Data supplied
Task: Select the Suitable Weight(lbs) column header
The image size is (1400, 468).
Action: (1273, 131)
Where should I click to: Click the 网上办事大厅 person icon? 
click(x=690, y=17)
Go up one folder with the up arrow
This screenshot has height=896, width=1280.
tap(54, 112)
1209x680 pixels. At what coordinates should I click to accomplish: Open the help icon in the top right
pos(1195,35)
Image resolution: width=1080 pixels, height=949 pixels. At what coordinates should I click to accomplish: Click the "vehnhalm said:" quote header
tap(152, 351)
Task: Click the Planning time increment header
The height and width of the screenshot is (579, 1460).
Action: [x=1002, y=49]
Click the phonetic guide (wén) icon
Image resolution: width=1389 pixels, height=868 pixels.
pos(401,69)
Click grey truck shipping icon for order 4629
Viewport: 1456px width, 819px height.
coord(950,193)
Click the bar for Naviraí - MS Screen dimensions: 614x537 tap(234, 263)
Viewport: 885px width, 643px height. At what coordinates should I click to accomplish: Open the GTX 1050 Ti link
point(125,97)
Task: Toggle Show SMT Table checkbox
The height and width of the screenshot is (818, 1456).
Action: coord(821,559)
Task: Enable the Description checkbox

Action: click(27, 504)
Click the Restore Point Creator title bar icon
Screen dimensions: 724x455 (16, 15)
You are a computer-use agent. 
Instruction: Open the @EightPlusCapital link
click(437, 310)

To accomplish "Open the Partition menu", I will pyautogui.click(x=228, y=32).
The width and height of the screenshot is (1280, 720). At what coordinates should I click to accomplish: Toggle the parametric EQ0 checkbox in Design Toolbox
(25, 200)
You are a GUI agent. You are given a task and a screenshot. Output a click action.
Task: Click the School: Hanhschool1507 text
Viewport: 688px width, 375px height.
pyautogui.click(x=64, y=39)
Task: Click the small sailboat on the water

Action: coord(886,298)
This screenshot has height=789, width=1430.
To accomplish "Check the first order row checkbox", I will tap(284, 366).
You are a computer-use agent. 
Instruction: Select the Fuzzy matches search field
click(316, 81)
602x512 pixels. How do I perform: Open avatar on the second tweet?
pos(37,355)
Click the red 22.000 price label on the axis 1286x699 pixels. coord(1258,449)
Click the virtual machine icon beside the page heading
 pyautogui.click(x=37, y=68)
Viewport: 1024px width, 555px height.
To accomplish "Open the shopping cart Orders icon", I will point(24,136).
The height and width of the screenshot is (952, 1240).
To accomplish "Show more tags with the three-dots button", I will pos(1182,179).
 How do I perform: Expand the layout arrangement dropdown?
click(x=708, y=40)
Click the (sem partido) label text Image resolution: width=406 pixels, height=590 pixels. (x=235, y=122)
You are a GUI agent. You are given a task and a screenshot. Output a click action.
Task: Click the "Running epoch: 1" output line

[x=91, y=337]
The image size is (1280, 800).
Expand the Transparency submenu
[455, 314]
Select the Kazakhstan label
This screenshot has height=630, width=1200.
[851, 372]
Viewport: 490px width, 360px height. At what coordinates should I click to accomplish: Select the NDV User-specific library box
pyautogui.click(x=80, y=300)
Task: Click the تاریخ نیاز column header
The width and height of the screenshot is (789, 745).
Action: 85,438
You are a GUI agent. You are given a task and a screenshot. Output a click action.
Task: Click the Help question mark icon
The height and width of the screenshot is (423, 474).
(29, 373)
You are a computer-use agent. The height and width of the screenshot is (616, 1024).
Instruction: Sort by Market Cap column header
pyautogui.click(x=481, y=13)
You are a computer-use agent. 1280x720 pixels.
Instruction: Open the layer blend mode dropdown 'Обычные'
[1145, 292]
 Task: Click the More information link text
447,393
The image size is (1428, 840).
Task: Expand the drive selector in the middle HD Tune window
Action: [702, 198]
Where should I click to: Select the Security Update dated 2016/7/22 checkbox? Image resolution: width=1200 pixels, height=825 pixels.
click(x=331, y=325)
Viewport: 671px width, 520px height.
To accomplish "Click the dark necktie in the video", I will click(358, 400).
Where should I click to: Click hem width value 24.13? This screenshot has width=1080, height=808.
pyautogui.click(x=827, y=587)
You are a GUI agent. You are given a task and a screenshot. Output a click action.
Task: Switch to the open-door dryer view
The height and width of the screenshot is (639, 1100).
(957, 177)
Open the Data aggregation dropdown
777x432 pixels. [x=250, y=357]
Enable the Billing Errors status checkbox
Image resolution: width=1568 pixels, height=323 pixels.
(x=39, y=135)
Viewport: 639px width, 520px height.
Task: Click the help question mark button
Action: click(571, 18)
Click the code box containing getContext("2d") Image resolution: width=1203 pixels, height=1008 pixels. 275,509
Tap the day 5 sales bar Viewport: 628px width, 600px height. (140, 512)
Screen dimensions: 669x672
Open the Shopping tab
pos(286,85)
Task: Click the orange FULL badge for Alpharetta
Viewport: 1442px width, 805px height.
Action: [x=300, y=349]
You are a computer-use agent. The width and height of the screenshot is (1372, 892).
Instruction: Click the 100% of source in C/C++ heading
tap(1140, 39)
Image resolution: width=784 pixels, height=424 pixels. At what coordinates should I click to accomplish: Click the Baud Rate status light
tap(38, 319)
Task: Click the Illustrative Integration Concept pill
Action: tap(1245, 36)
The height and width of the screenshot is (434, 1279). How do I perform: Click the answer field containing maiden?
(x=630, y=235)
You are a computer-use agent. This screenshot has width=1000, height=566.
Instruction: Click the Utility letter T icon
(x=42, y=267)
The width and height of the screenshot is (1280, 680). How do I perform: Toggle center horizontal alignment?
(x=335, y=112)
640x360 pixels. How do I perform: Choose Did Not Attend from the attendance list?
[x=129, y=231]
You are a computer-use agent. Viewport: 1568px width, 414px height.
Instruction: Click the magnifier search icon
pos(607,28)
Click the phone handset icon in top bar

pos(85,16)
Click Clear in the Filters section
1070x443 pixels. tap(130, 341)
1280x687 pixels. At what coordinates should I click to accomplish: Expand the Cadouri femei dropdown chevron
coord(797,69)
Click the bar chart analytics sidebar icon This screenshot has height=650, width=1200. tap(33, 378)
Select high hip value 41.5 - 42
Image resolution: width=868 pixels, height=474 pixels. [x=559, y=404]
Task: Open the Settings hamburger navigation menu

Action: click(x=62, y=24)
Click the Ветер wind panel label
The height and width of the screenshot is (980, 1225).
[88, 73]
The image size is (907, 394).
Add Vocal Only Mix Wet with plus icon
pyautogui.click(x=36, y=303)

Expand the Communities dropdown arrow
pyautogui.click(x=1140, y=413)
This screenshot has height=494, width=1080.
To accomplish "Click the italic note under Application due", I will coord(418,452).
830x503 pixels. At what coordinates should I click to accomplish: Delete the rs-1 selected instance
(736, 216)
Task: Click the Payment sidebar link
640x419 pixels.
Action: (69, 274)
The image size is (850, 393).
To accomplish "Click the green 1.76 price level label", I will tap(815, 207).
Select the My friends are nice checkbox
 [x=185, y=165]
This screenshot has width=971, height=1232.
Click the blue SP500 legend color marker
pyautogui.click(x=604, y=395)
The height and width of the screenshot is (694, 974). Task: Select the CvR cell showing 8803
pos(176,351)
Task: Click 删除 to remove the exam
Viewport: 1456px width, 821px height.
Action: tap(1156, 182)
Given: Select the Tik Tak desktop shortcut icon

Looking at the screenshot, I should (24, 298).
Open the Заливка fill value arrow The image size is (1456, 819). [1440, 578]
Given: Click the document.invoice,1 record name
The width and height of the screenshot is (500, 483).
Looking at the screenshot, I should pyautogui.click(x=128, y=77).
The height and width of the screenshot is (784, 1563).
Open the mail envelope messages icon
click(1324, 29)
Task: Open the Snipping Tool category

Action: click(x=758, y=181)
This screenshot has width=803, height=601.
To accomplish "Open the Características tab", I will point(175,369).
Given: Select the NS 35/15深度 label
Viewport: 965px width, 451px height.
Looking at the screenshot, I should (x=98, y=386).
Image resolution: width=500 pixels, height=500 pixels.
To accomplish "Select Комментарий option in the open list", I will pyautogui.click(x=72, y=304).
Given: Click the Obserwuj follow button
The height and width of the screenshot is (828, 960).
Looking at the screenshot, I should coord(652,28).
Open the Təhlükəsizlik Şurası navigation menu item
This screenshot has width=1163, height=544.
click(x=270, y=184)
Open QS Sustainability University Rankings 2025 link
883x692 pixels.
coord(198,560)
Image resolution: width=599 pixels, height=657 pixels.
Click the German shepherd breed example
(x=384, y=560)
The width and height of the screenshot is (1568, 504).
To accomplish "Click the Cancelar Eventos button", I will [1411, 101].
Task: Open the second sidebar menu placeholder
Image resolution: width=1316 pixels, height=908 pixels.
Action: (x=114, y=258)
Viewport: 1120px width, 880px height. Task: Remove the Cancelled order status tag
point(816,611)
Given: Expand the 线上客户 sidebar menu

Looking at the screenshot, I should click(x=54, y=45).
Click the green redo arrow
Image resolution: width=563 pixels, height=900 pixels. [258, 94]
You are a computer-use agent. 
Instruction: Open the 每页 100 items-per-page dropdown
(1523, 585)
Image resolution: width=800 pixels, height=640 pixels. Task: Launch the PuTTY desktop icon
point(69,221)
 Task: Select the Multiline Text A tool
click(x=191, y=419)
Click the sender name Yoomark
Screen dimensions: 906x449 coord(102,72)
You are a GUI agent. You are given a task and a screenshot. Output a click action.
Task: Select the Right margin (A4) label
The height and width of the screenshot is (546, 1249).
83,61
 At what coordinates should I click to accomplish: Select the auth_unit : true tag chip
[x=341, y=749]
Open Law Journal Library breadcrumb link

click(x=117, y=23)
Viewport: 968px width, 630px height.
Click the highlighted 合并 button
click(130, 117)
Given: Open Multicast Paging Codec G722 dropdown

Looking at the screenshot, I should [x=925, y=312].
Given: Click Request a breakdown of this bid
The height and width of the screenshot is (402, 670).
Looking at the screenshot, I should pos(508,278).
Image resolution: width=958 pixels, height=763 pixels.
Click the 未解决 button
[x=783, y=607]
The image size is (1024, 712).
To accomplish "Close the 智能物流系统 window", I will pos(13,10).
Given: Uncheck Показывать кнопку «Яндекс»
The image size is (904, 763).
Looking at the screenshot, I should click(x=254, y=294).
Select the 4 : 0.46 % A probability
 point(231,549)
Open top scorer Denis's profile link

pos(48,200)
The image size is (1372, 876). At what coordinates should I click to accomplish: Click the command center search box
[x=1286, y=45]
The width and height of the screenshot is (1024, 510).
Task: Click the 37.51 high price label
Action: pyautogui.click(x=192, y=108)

The problem
Read through the records above and copy the lines that contain "will".

Written solution
To accomplish "Open the Partition menu", I will pyautogui.click(x=228, y=32).
To accomplish "Check the first order row checkbox", I will tap(284, 366).
To accomplish "Open the shopping cart Orders icon", I will point(24,136).
To accomplish "Show more tags with the three-dots button", I will pos(1182,179).
To accomplish "Click the dark necktie in the video", I will click(358, 400).
To accomplish "Click the italic note under Application due", I will coord(418,452).
To accomplish "Click the green 1.76 price level label", I will tap(815, 207).
To accomplish "Open the Características tab", I will point(175,369).
To accomplish "Select Комментарий option in the open list", I will pyautogui.click(x=72, y=304).
To accomplish "Click the Cancelar Eventos button", I will [1411, 101].
To accomplish "Close the 智能物流系统 window", I will pos(13,10).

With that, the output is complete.